Personal information
- Nationality: Namibian
- Born: 26 March 2000 (age 26) Gobabis, Namibia.
- Height: 193 cm (6 ft 4 in)
- Weight: 115 kg (254 lb)

Sport
- Sport: Athletics
- Event: Discus

Achievements and titles
- Personal bests: Discus: 61.15m (2023) NR

Medal record
Athletics
Representing Namibia
African Games
| Bronze medal – third place | 2023 Accra | Discus throw |
African Championships
| Gold medal – first place | 2026 Accra | Discus throw |
| Bronze medal – third place | 2024 Douala | Discus throw |
| Bronze medal – third place | 2022 Mauritius | Discus throw |
African U20 Championships
| Bronze medal – third place | 2019 Abidjan | Discus |
| Bronze medal – third place | 2019 Abidjan | Shot put |

= Ryan Williams (discus thrower) =

Namibian athlete (born 2000)

Ryan Williams (born 26 March 2000) is a Namibian discus thrower. He is the national record holder and 2026 African Champion. He was a medalist at the 2023 African Games and the 2022 and 2024 African Championships in Athletics.

==Biography==
Williams broke the Namibian national record in the discus throw for the first time in 2017 as a teenager while competing in Zimbabwe, with a throw of 45.95 metres. Two years later, as a 19 year-old, Williams broke his own record by more than 2.5 metres in Germany with a new mark of 48.54 metres. In 2019, he won a fourth consecutive discus title at the Namibian Championships, while he won a second gold medal that year in the shot put event with a distance of 14.08m. That year, Williams won two medals at the 2019 African Junior Athletics Championships in Abidjan, Ivory Coast, winning bronze in both the U20 men’s discus and shot-put. He placed fourth in the discus throw at the 2019 African Games in Rabat.

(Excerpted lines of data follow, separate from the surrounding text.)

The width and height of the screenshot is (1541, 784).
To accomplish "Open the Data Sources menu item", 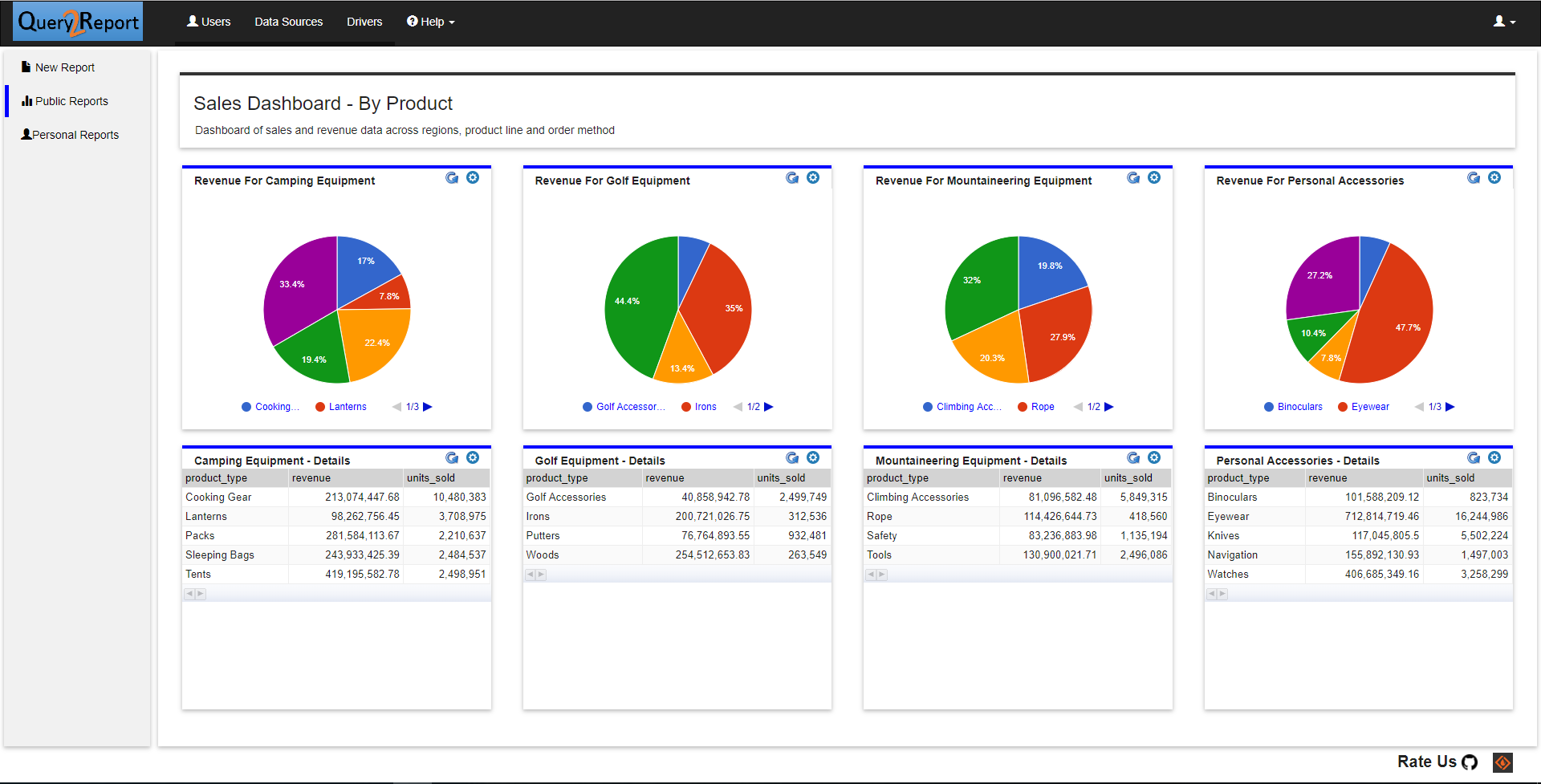I will pos(288,22).
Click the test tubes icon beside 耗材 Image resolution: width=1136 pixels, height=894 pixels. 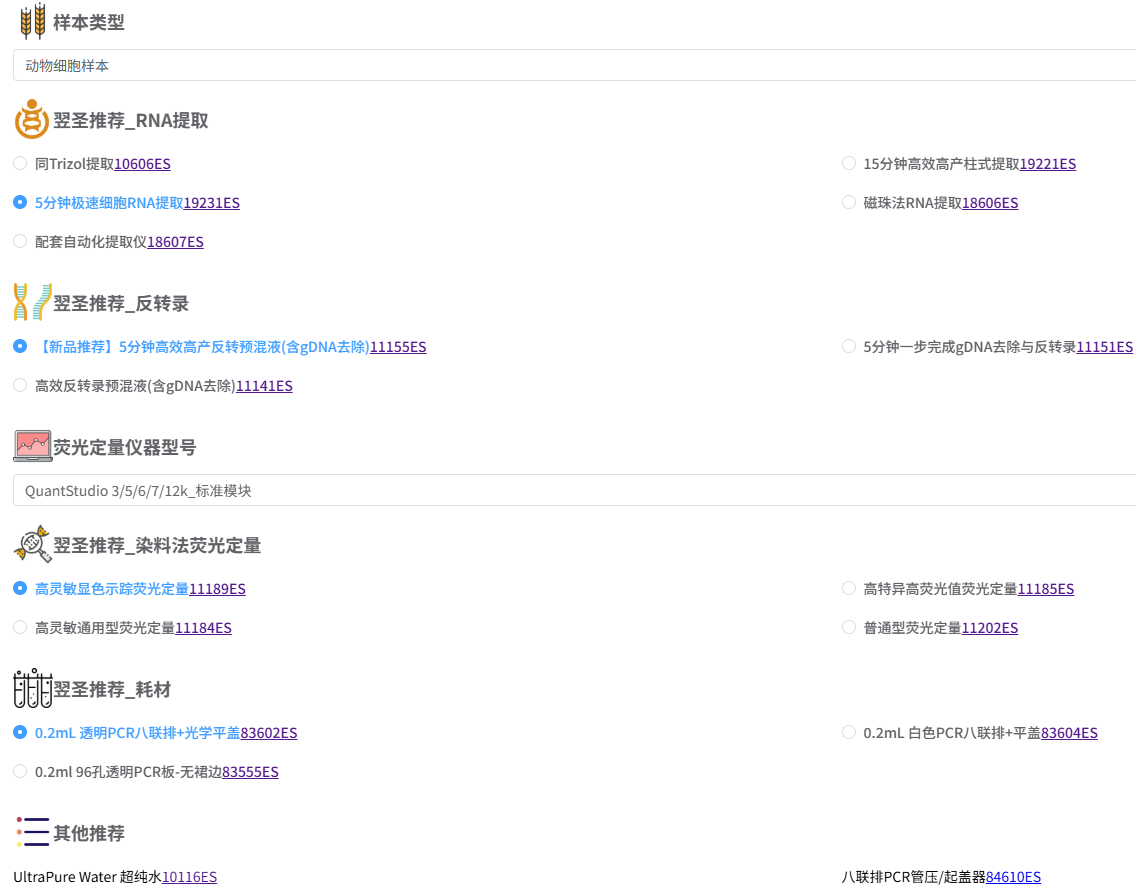pyautogui.click(x=32, y=688)
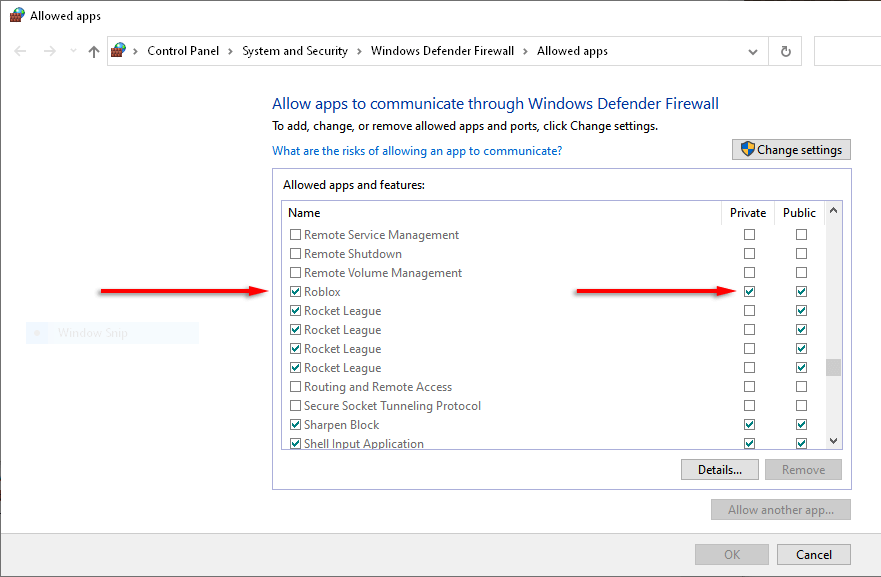The height and width of the screenshot is (577, 881).
Task: Click the Refresh address bar icon
Action: click(x=786, y=51)
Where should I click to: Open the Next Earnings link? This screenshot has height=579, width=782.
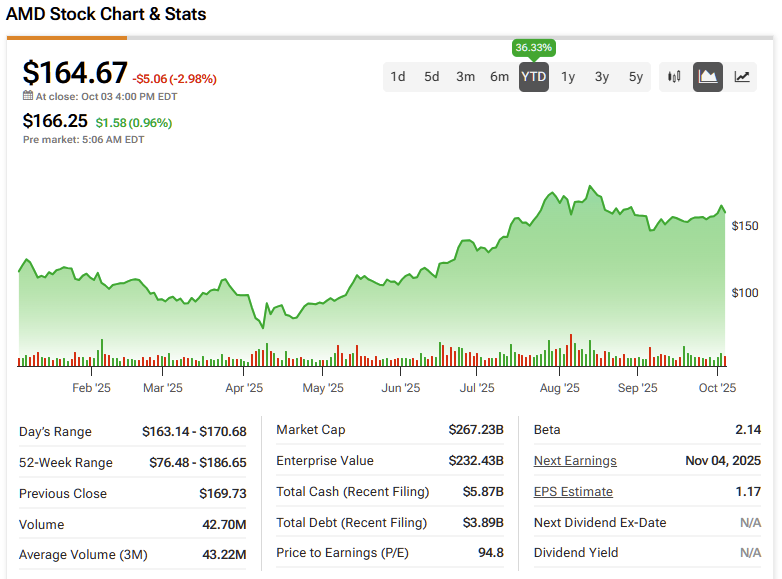[x=575, y=461]
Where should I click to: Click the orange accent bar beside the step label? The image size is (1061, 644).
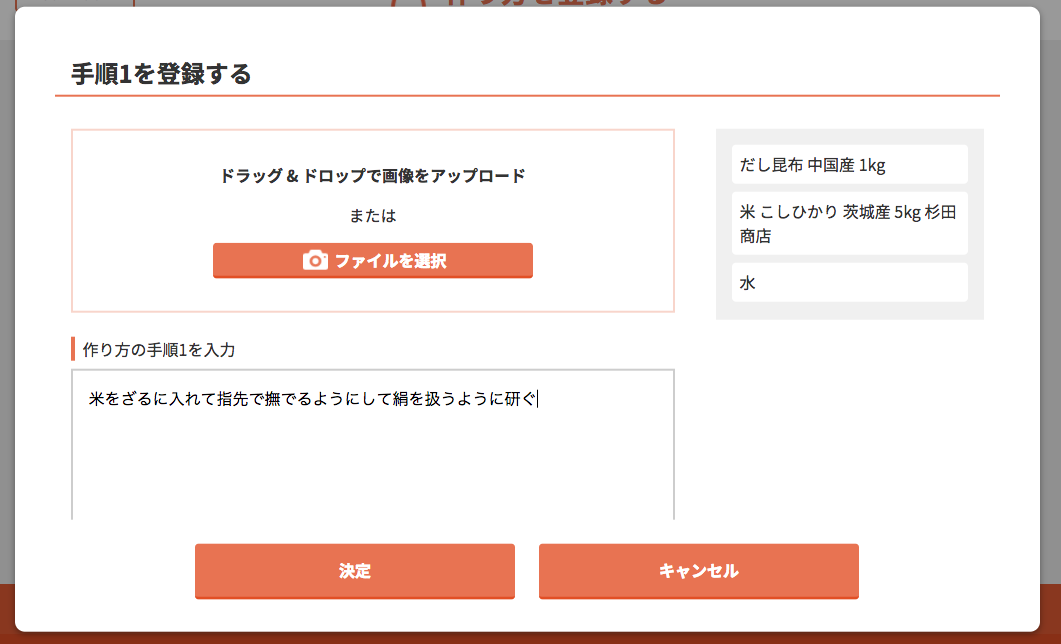pyautogui.click(x=72, y=349)
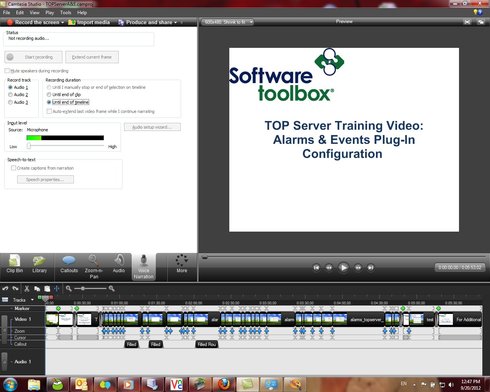
Task: Open the Zoom-n-Pan tool
Action: pos(94,267)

Having increased the national record to 53.92m, he threw 56.70 at Athletics Namibia’s Grand Prix 4 in November 2020. That month, he cleared 56 metres again to win the Namibian national title.

Williams later studied at North-West University in South Africa and competed at the 2022 Commonwealth Games in Birmingham, England, narrowly missing a place in the final with a seventh place finish in his qualifying group with a distance of 55.54 metres. He won the bronze medal in the discus at the 2022 African Championships in Athletics in Mauritius with a throw of 56.70 metres.

In April 2023, Williams broke his national discus record by more than three metres while competing in Potchefstroom, South Africa, with a distance of 61.15 metres.

In March 2024, Williams won the bronze medal in the discus at the delayed 2023 African Games in Accra with a throw of 55.42 metres behind Oussama Khennoussi of Algeria and gold medal winner South African Victor Hogan. In June 2024, Williams competed at the 2024 Africa Athletics Championships in Douala, Cameroon, and won the bronze medal in the men’s discus final behind Khennoussi and Victor Hogan. Williams came third with a distance of 56.78 metres.

Williams won the gold medal in the discus throw at the 2026 African Athletics Championships in Accra with a throw of 57.45 metres. He placed eighth in the discus throw at the 2026 Commonwealth Games in Glasgow, Scotland.